We do a fair bit of pair programming at MAD. Traditional screen-sharing tools don't always make remote pair programming enjoyable, as there's no way to quickly switch who's in control of the keyboard, and latency often gets in the way of a train of thought.

Enter Tuple, an app made specifically for remote pair programming. A native macOS app with a C++ WebRTC core, it feels more immediate than everything else out there. It also allows you to point at a location on the screen and even draw on it, which really helps with quickly communicating an idea.

A Tuple pairing session

It's the closest thing to programming together at one desk that I've seen.

There are sometimes bugs, and we've been impatiently awaiting some upcoming features, such as improvements to three-person pairing sessions, but those are actively being worked on and updates have been frequent. There's also a Linux client in the works.

It's rare that a day goes by without a Tuple session, which says a lot, I think.

Tailscale

Having designers and engineers sit together at one screen to go over the finer details of an interface, or to do some live prototyping, is instrumental to our process. It's where we find ideas and improvements that can't be found any other way: Obsessively resizing the viewport, clicking on elements again and again, zooming in and out, screen-recording animations to pore over them in slow motion. Screen sharing doesn't cut it in this case, as glitches and latency come in the way of the pixel- and millisecond-level precision that is necessary for this process.

Tailscale is a zero-config VPN that, among other things, allows you to share your localhost with team members anywhere in the world.
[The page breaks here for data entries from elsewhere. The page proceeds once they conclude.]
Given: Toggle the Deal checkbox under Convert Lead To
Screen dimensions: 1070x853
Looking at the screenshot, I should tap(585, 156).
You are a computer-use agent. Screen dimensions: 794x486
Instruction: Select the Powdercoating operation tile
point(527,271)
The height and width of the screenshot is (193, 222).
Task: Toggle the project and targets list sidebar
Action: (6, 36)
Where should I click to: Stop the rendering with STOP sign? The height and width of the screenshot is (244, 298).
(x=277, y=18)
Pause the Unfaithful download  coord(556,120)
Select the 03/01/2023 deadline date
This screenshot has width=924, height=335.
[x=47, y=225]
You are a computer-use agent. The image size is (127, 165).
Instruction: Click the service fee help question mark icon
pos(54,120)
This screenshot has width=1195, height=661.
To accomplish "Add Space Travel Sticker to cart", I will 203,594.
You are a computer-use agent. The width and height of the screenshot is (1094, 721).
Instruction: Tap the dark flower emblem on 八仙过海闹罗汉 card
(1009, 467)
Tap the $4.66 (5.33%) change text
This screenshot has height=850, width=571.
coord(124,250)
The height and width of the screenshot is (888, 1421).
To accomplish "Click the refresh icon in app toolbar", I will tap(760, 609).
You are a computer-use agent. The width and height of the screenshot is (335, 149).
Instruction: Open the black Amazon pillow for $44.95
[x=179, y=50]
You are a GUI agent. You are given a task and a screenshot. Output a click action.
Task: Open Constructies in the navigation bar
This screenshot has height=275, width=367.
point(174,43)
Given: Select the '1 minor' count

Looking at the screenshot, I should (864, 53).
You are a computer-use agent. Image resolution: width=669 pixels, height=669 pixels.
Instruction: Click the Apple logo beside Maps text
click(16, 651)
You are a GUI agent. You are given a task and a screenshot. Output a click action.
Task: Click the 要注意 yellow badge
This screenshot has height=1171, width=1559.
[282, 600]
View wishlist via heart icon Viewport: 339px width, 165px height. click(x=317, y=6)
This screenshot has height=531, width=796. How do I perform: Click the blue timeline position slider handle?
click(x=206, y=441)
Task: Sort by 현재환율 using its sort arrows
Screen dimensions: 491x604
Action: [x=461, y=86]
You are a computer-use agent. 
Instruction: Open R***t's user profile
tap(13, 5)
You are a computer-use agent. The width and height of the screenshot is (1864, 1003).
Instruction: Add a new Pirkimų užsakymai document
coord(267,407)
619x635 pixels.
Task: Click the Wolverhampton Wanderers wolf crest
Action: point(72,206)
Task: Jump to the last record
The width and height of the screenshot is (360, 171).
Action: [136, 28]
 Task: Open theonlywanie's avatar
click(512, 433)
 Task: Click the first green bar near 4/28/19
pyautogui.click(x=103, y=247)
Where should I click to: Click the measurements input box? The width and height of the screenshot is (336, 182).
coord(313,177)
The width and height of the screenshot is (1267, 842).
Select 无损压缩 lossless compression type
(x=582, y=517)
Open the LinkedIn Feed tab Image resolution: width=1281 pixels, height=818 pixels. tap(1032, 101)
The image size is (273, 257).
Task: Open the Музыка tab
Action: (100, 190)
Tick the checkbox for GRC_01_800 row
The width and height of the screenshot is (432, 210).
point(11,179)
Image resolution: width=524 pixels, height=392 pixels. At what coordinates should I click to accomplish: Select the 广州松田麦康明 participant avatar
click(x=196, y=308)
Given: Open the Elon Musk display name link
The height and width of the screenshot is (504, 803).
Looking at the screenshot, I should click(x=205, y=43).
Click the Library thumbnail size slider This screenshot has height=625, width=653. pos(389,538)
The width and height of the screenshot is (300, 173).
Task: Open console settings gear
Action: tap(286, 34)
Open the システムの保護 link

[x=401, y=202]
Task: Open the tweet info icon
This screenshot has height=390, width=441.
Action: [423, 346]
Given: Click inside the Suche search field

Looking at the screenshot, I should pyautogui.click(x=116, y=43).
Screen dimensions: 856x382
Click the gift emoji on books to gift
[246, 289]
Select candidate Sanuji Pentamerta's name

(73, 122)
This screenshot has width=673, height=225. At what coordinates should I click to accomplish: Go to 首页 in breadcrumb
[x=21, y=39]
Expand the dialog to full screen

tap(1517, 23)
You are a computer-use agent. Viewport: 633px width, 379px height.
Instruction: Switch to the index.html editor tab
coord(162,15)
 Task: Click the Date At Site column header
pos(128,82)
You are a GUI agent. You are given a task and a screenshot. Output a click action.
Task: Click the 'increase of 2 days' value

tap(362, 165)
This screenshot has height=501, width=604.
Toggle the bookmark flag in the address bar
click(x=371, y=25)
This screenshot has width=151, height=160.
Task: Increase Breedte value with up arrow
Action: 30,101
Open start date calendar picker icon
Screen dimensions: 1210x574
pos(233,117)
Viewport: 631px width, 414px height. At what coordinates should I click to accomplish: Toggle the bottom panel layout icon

After installing the app and authenticating via an existing identity provider, such as G Suite, Okta, Active Directory, you're assigned a stable IP address that is only accessible to people on your team.

Tailscale macOS menu bar app

This means that, when working together, saving a file is enough to update the website in a team member's browser. No waiting for staging deployments or sending files around.

Sharing localhost with Tailscale

Tailscale is built on top of the Wireguard protocol, which is a faster and simpler alternative to IPsec created by Jason A. Donenfeld. Wireguard provides the data plane while Tailscale acts as a controller and handles public keys, adding and removing devices from your network, and so on.

Tailscale is capable of much more than sharing your localhost. You can install it on your Linux servers and share internal services without exposing them to the open internet. David Crawshaw, one of Tailscale's co-founders, describes the motivation beautifully in "Remembering the LAN".

Together, these two tools have given back to us some of the immediacy of face-to-face interaction that we used to take for granted. Give them a spin.